*** Block opens ***

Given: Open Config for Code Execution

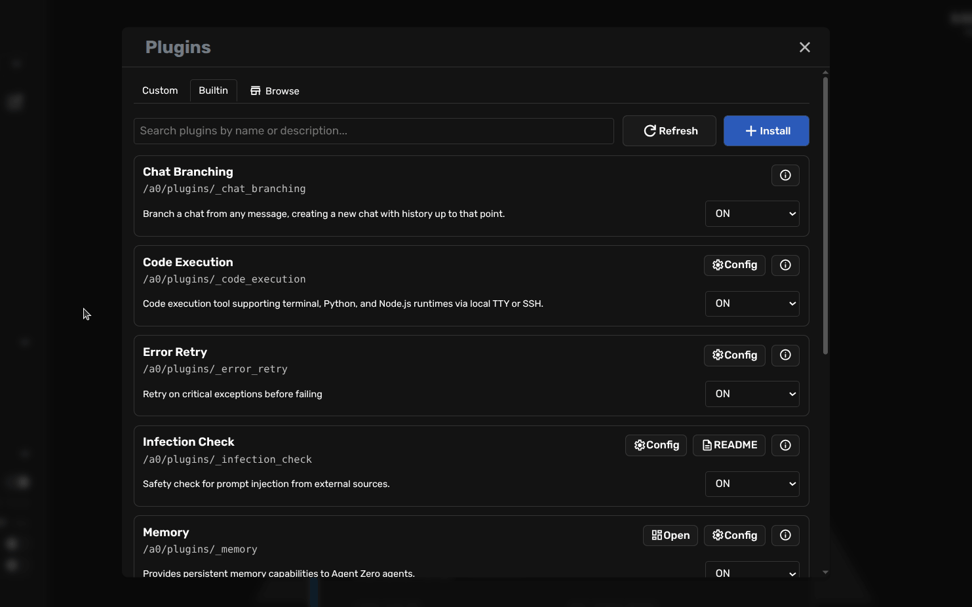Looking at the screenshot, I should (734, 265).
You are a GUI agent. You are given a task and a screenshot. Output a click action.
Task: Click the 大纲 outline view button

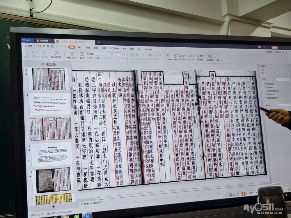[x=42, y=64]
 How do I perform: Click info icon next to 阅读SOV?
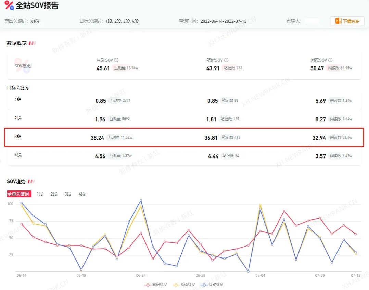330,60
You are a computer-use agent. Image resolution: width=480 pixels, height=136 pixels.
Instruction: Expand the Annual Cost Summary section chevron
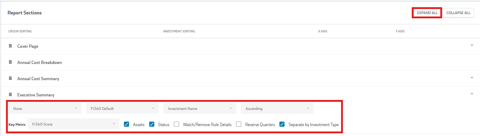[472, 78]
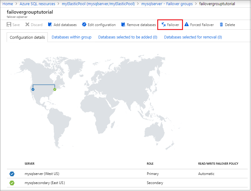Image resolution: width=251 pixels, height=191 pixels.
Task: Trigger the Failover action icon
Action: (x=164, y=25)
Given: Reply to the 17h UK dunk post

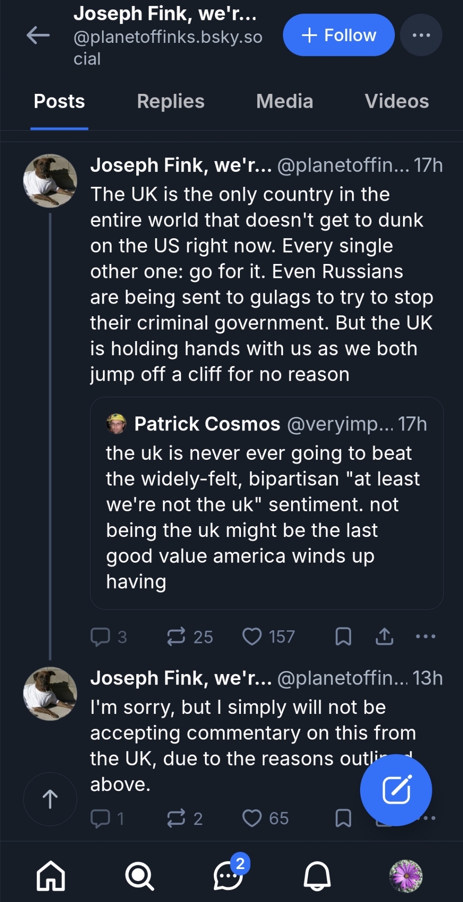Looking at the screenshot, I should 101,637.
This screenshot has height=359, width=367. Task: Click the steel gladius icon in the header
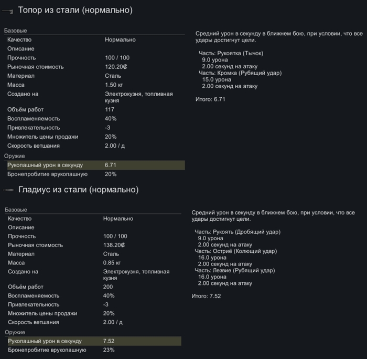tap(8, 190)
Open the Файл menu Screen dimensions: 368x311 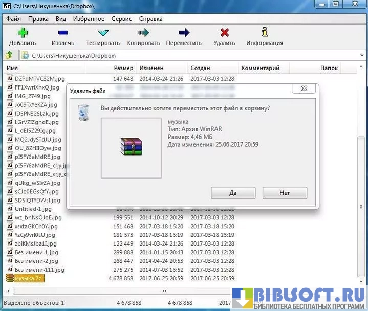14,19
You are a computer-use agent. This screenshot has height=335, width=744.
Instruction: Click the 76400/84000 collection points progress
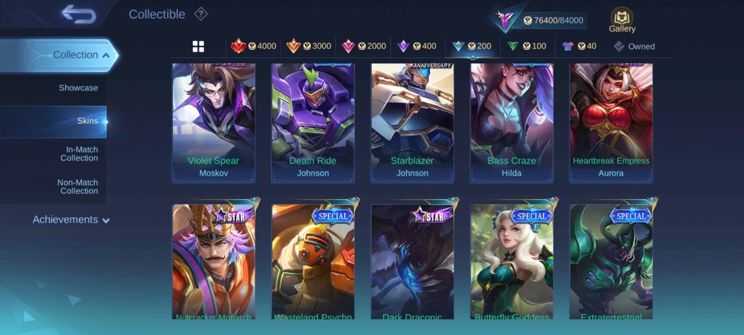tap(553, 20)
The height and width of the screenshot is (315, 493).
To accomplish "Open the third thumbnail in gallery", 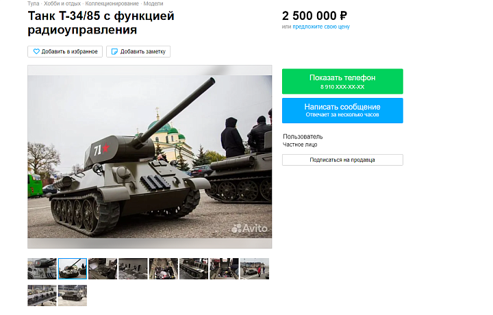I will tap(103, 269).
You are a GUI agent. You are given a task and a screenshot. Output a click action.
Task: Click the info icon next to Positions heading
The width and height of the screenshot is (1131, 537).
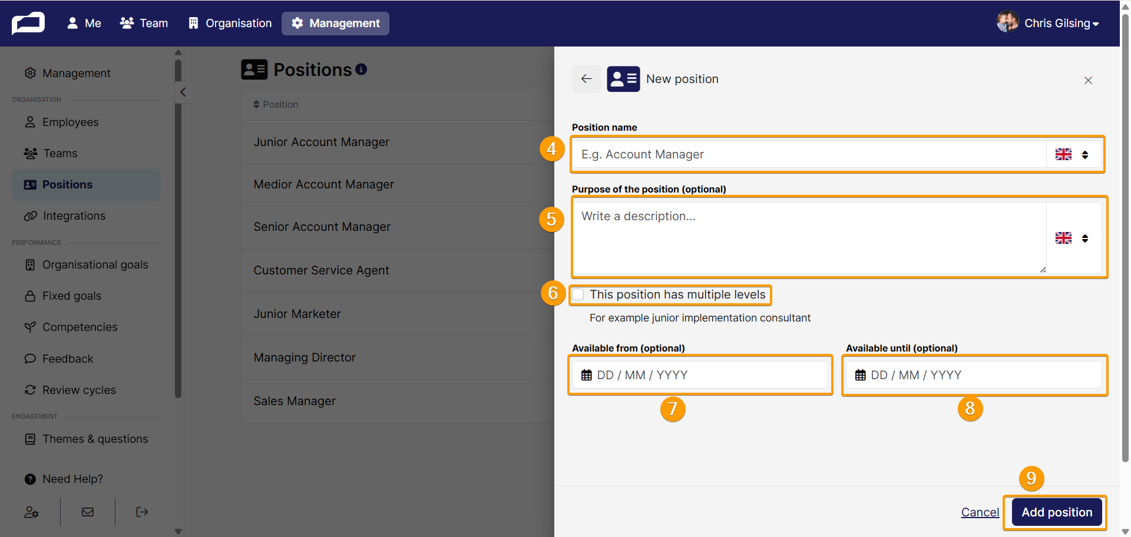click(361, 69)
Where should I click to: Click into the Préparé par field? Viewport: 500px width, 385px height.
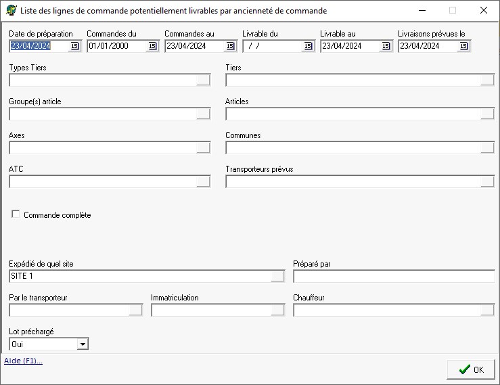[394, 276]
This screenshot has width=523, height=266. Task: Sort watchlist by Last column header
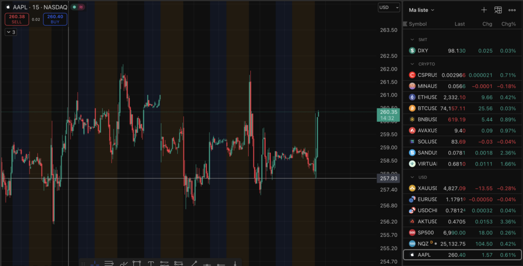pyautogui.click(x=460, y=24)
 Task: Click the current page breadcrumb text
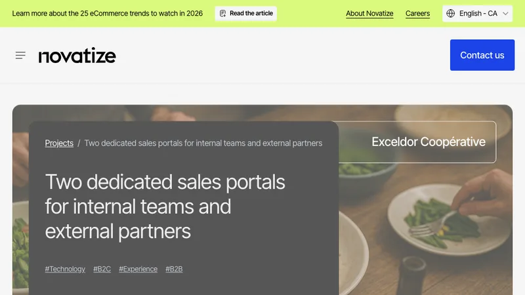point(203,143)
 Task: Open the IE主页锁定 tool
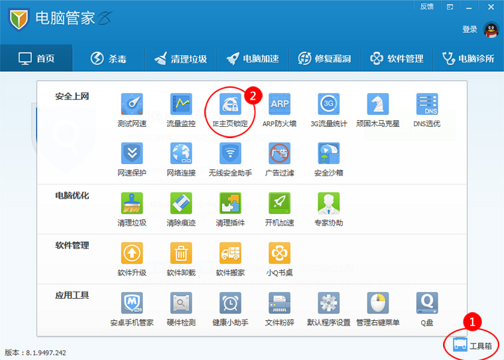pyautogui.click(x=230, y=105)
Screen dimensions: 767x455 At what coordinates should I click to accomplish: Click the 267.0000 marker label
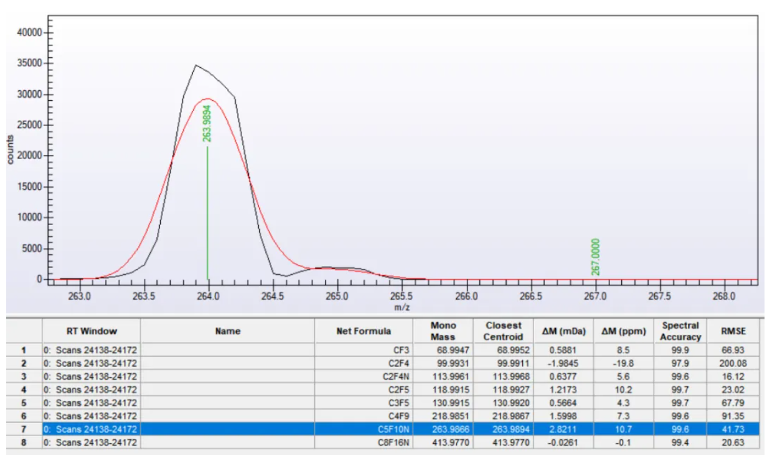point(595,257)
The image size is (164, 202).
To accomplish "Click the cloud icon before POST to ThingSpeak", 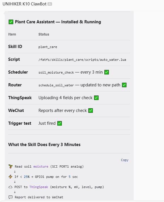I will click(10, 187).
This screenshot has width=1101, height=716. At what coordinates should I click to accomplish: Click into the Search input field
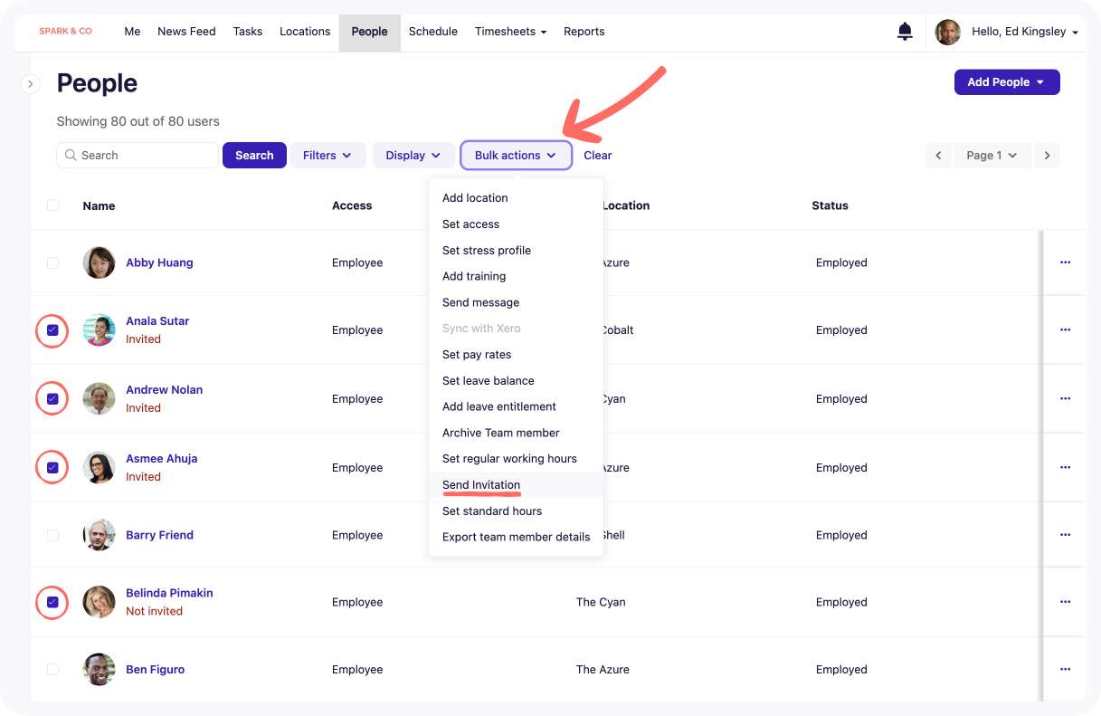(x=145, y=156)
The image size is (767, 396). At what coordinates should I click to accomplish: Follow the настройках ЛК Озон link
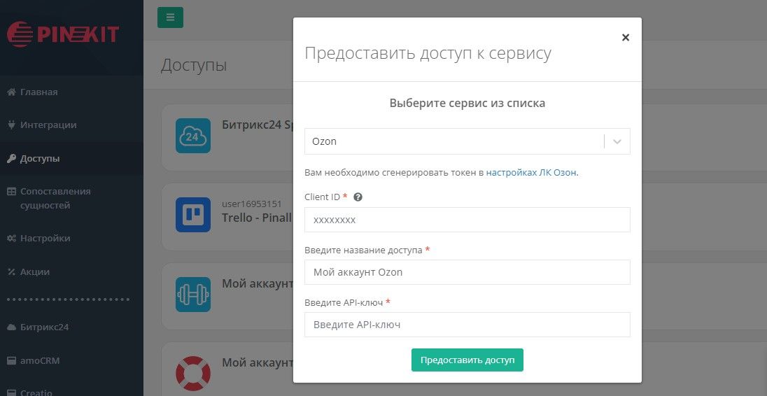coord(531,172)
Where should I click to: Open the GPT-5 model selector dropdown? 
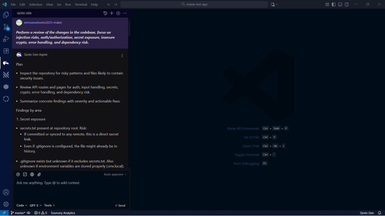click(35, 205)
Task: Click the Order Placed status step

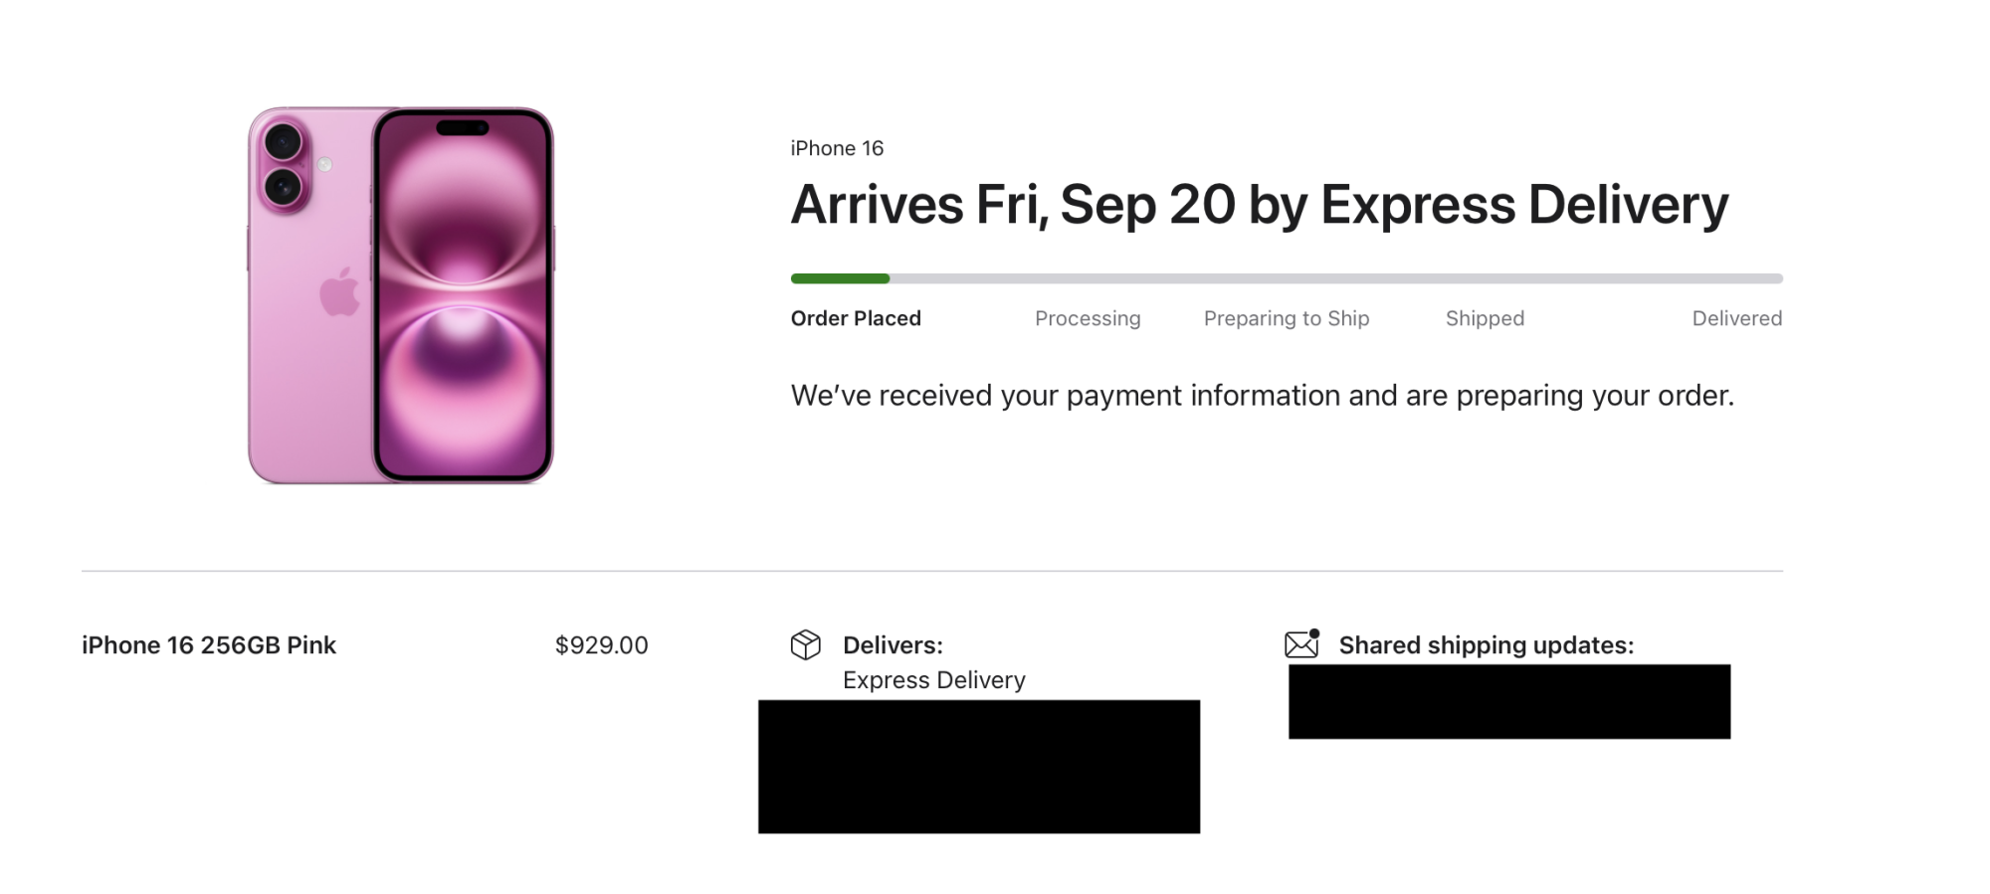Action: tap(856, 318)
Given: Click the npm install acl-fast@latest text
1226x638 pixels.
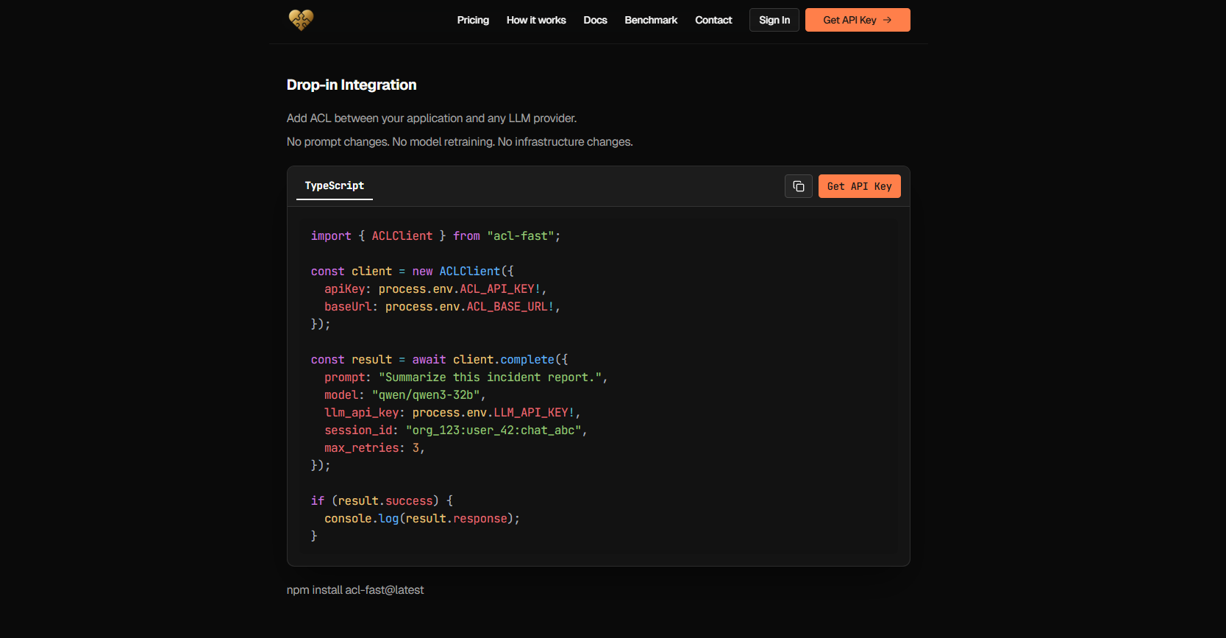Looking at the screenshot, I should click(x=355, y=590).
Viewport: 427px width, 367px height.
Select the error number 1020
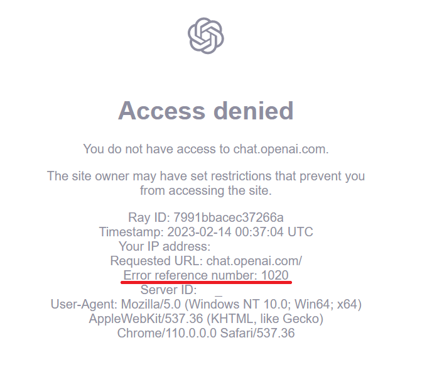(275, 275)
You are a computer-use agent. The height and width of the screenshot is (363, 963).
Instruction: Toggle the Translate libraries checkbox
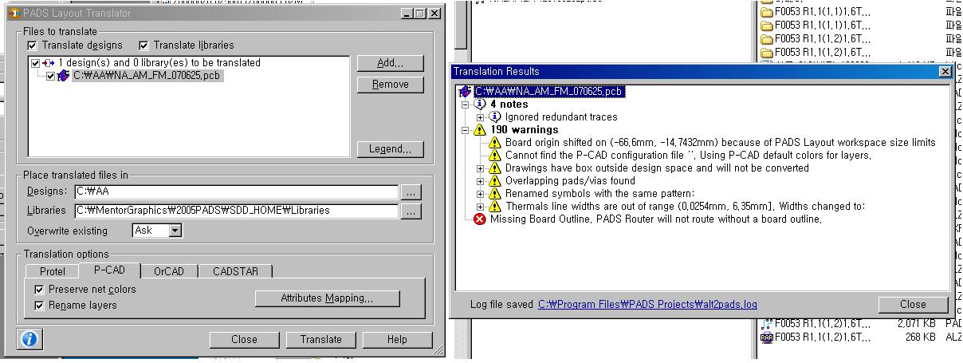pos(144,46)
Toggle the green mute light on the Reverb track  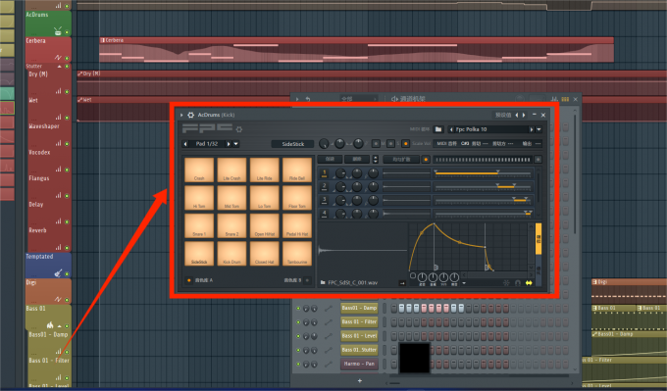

*** Block closes ***

WHAT TO PRODUCE:
Take from the material every line that holds "agent".

EXERCISE ANSWER:
You are a GUI agent. You are given a task and a screenshot. Output a click action.
You are a computer-use agent. Image resolution: width=480 pixels, height=136 pixels.
You are a computer-use agent. This screenshot has height=335, width=744.
You are a GUI agent. You are given a task and a screenshot. Output a click action.
You are a computer-use agent. The height and width of the screenshot is (363, 963).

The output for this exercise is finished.